• [Exercise instructions] Please write out the records exactly.

• [Material supplied]
+ + + +

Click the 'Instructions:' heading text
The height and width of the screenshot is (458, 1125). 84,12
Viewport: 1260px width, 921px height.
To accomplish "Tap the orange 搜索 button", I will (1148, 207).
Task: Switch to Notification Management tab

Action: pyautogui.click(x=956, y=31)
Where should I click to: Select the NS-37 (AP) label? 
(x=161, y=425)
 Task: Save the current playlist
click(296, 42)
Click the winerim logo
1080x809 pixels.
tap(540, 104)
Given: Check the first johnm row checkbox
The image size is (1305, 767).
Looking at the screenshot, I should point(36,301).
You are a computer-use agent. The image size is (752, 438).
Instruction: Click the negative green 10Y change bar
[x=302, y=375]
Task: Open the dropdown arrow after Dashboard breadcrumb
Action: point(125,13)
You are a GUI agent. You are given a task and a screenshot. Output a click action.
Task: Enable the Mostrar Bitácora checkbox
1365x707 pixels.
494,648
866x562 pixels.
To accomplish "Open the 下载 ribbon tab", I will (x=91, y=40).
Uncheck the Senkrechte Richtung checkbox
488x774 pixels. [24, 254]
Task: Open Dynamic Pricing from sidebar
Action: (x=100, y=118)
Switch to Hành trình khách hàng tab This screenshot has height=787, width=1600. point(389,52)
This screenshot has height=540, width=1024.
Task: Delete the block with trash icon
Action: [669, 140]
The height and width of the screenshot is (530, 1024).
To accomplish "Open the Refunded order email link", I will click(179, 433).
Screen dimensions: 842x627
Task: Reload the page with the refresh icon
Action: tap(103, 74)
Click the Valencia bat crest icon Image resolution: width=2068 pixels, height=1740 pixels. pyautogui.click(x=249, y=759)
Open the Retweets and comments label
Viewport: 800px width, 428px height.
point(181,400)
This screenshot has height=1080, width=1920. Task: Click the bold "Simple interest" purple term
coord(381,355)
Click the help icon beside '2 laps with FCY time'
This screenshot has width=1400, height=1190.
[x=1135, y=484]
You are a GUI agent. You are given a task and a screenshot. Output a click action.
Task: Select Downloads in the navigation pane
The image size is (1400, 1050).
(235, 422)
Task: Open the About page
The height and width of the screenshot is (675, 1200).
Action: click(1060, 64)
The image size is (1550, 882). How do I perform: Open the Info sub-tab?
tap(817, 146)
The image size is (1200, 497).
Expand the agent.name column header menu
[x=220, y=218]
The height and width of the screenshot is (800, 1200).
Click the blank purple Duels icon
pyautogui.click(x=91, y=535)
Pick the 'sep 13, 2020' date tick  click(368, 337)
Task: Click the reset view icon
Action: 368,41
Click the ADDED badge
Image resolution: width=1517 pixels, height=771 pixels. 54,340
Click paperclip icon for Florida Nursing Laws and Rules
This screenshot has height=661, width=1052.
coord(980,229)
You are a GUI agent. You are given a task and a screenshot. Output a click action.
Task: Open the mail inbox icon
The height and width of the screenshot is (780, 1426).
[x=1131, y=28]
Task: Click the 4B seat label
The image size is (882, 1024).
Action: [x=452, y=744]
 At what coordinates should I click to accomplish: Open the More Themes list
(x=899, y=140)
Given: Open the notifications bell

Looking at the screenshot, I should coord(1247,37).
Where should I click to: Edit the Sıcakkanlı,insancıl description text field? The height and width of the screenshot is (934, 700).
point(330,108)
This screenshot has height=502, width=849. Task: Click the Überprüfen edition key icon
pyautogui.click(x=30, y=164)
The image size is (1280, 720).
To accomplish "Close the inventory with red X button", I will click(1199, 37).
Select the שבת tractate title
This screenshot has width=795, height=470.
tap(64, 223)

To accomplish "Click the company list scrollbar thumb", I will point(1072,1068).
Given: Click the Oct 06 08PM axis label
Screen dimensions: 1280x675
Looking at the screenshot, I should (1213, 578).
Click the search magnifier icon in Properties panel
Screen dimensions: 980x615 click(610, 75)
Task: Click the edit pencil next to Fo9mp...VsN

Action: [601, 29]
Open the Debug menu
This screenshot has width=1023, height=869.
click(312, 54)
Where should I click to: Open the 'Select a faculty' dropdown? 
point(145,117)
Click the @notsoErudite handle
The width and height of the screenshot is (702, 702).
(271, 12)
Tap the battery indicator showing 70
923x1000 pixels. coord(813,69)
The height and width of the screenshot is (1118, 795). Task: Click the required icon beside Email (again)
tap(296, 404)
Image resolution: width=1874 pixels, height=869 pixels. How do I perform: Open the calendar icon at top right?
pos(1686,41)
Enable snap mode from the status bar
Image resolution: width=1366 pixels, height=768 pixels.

+ + + +

• [Solution for this task]
Click the 'Instructions:' heading text
The height and width of the screenshot is (458, 1125). 84,12
Viewport: 1260px width, 921px height.
To accomplish "Tap the orange 搜索 button", I will (1148, 207).
Task: Switch to Notification Management tab

Action: pyautogui.click(x=956, y=31)
Where should I click to: Select the NS-37 (AP) label? 
(x=161, y=425)
 Task: Save the current playlist
click(296, 42)
Click the winerim logo
1080x809 pixels.
tap(540, 104)
Given: Check the first johnm row checkbox
The image size is (1305, 767).
Looking at the screenshot, I should point(36,301).
You are a computer-use agent. The image size is (752, 438).
Instruction: Click the negative green 10Y change bar
[x=302, y=375]
Task: Open the dropdown arrow after Dashboard breadcrumb
Action: point(125,13)
You are a GUI agent. You are given a task and a screenshot. Output a click action.
Task: Enable the Mostrar Bitácora checkbox
1365x707 pixels.
494,648
866x562 pixels.
To accomplish "Open the 下载 ribbon tab", I will (x=91, y=40).
Uncheck the Senkrechte Richtung checkbox
488x774 pixels. [24, 254]
Task: Open Dynamic Pricing from sidebar
Action: (x=100, y=118)
Switch to Hành trình khách hàng tab This screenshot has height=787, width=1600. point(389,52)
This screenshot has height=540, width=1024.
Task: Delete the block with trash icon
Action: [669, 140]
The height and width of the screenshot is (530, 1024).
To accomplish "Open the Refunded order email link", I will click(179, 433).
Screen dimensions: 842x627
Task: Reload the page with the refresh icon
Action: tap(103, 74)
Click the Valencia bat crest icon Image resolution: width=2068 pixels, height=1740 pixels. pyautogui.click(x=249, y=759)
Open the Retweets and comments label
Viewport: 800px width, 428px height.
point(181,400)
This screenshot has height=1080, width=1920. Task: Click the bold "Simple interest" purple term
coord(381,355)
Click the help icon beside '2 laps with FCY time'
This screenshot has width=1400, height=1190.
[x=1135, y=484]
You are a GUI agent. You are given a task and a screenshot. Output a click action.
Task: Select Downloads in the navigation pane
The image size is (1400, 1050).
(235, 422)
Task: Open the About page
The height and width of the screenshot is (675, 1200).
Action: click(1060, 64)
The image size is (1550, 882). How do I perform: Open the Info sub-tab?
tap(817, 146)
The image size is (1200, 497).
Expand the agent.name column header menu
[x=220, y=218]
The height and width of the screenshot is (800, 1200).
Click the blank purple Duels icon
pyautogui.click(x=91, y=535)
Pick the 'sep 13, 2020' date tick  click(368, 337)
Task: Click the reset view icon
Action: 368,41
Click the ADDED badge
Image resolution: width=1517 pixels, height=771 pixels. 54,340
Click paperclip icon for Florida Nursing Laws and Rules
This screenshot has height=661, width=1052.
coord(980,229)
You are a GUI agent. You are given a task and a screenshot. Output a click action.
Task: Open the mail inbox icon
The height and width of the screenshot is (780, 1426).
[x=1131, y=28]
Task: Click the 4B seat label
The image size is (882, 1024).
Action: [x=452, y=744]
 At what coordinates should I click to accomplish: Open the More Themes list
(x=899, y=140)
Given: Open the notifications bell

Looking at the screenshot, I should coord(1247,37).
Where should I click to: Edit the Sıcakkanlı,insancıl description text field? The height and width of the screenshot is (934, 700).
point(330,108)
This screenshot has height=502, width=849. Task: Click the Überprüfen edition key icon
pyautogui.click(x=30, y=164)
The image size is (1280, 720).
To accomplish "Close the inventory with red X button", I will click(1199, 37).
Select the שבת tractate title
This screenshot has width=795, height=470.
tap(64, 223)

To accomplish "Click the company list scrollbar thumb", I will point(1072,1068).
Given: Click the Oct 06 08PM axis label
Screen dimensions: 1280x675
Looking at the screenshot, I should (1213, 578).
Click the search magnifier icon in Properties panel
Screen dimensions: 980x615 click(610, 75)
Task: Click the edit pencil next to Fo9mp...VsN

Action: [601, 29]
Open the Debug menu
This screenshot has width=1023, height=869.
click(312, 54)
Where should I click to: Open the 'Select a faculty' dropdown? 
point(145,117)
Click the @notsoErudite handle
The width and height of the screenshot is (702, 702).
(271, 12)
Tap the battery indicator showing 70
923x1000 pixels. coord(813,69)
The height and width of the screenshot is (1118, 795). Task: Click the required icon beside Email (again)
tap(296, 404)
Image resolution: width=1874 pixels, height=869 pixels. How do I perform: Open the calendar icon at top right?
pos(1686,41)
Enable snap mode from the status bar
Image resolution: width=1366 pixels, height=768 pixels.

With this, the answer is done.